Notice that in both cases we get correct results on a task that the model couldn't perform before. This really shows the power of prompting models correctly and with the task in mind.

**Temperature and inconsistent results**

Even after careful optimization of our LLM prompting, we often obtain different results when running our prompts more than once. These inconsistencies can range from small word differences to a different result altogether. This possibility of a very different output between runs results from the autoregressive way in which these models are run - if a single word is chosen differently, that word will affect all predictions of future words.

To control the randomness of these models, API providers often provide a few tunable parameters. The most used of these is usually **temperature**, which controls the randomness in the token generation.
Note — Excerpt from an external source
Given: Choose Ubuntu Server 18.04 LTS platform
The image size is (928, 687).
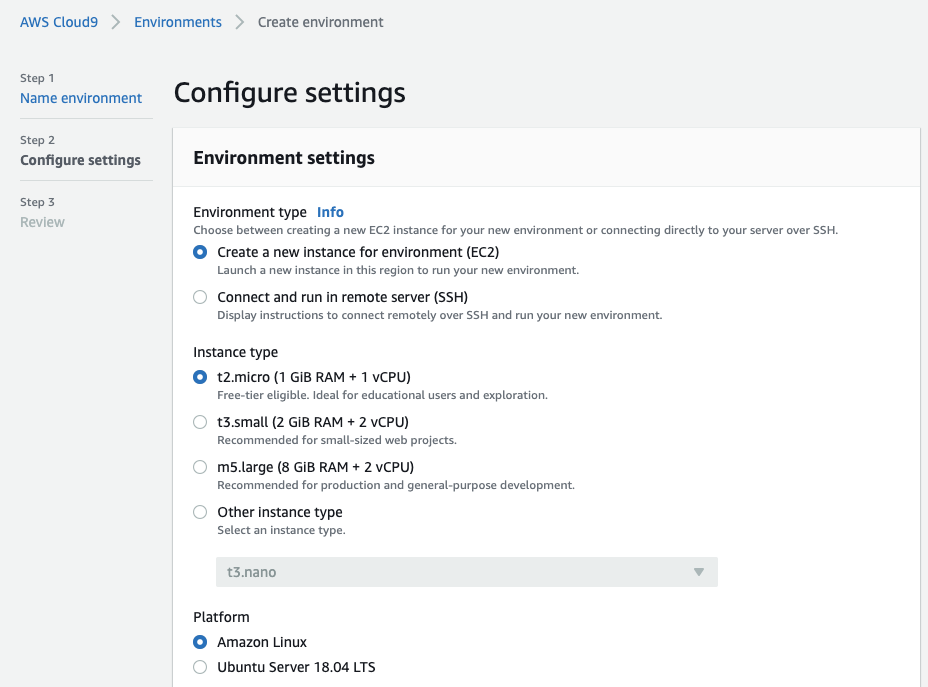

With a temperature of 0 you will usually get (almost) deterministic results, and with a very large temperature you will get pure gibberish and randomness.

When results are inconsistent in a way that affects the outputs drastically, we can use a few prompting techniques to help us use this randomness in a way that can help us:

**Self-Consistency**

Self-consistency is used to mitigate inconsistencies by running the same prompt more than once with a non zero temperature, collecting these results and choosing the right option by defining a merging strategy: for categories it can be done with majority vote and for numbers an average can be used.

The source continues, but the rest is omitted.